Built in the 1890s, the lighthouse has been a lakefront landmark for years, guiding boats in and out of the Orleans Marina and the Municipal Yacht Harbor. The Coast Guard moved their lakefront station here from over by Spanish Fort in the 60s. The wooden building at Spanish Fort was falling apart, and had sustained a good bit of damage from hurricanes, so it was time to move down Lakeshore drive a bit.

The New Canal Lighthouse was placed on the National register of Historic Places on December 30, 1985, by the National Park Service. This is the last light in use that has the light tower on the top of the keeper's dwelling. The "New Canal," a 7 mile long canal to connect the Mississippi with Lake Pontchartrain, was begun in the early 1830s. It was never completed; however, the end at the lake became a small harbor. In 1834, $25,000 was raised to build a lighthouse to mark the entrance to the harbor. It began operating in 1838.

The light was listed as unrepairable in 1854. It was rebuilt as a fifth order light on the keeper's dwelling in 1855 at a cost of $6,000. The lantern showed a fixed white light with 9 lamps 33 feet above sea level. On February 25, 1890, it was discontinued. The next day it was sold at auction and torn down. A lantern hung from a pole in its place.

In 1901, the present structure was erected on iron pilings with a fifth order lens. The structure is 32 feet square in shape with the lens focal plane at 52 feet above sea level. This building may have been moved to its present location in about 1910. The exterior was restored in 1976.

On October 1, 1987, the Patrol Boats Division of Group New Orleans at the Base on the Industrial Canal and Station New Canal were combined and established as US Coast Guard Station New Orleans at the New Canal site. A 44 person crew responds to search and rescue calls and in underway hours is the busiest Coast Guard Station in the world.

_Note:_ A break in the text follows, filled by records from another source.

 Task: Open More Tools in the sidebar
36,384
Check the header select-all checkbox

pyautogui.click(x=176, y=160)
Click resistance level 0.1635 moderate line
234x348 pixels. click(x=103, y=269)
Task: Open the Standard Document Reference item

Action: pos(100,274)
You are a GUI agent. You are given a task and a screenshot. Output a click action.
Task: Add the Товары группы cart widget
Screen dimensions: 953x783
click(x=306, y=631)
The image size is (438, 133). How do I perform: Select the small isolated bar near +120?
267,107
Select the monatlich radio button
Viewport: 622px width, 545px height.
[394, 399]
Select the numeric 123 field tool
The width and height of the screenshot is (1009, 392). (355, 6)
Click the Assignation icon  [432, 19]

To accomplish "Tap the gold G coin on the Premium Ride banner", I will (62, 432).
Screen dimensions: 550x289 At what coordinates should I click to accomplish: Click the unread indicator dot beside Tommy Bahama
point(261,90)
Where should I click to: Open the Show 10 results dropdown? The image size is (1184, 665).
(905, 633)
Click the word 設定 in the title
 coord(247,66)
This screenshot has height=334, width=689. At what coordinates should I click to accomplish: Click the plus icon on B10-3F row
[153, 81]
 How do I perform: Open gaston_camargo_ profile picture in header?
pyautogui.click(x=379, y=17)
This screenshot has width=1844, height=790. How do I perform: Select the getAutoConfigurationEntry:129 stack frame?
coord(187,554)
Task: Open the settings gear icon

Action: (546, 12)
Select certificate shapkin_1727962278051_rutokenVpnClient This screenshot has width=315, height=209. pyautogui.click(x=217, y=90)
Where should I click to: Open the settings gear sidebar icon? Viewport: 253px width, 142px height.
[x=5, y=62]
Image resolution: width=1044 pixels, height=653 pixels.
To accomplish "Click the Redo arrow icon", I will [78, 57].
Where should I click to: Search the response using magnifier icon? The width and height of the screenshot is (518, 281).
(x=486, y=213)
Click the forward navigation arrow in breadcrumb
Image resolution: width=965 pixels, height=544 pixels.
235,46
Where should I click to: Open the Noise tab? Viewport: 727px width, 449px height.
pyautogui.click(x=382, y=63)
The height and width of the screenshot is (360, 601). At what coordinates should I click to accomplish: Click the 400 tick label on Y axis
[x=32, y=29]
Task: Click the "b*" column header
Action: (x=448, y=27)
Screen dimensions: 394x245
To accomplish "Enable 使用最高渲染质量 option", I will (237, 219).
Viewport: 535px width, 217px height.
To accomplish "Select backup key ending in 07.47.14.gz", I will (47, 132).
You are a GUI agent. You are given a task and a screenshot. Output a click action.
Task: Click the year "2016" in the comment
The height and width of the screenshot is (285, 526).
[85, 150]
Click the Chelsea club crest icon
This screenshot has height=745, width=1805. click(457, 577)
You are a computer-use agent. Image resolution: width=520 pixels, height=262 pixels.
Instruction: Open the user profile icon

Other missions of the Station are: law enforcement, boating safety, marine environmental protection, port safety and security, and support of other agencies. The area of responsibility includes Lake Pontchartrain, Lake Borgne, Lake Maurepas, the Pearl River, the Mississippi River Gulf Outlet to dayboard 46, the Mississippi River from mile 46 to mile 232, the Intercoastal Waterway from Pearl River to Bayou Lafourche, plus all the tributaries and surrounding bayous.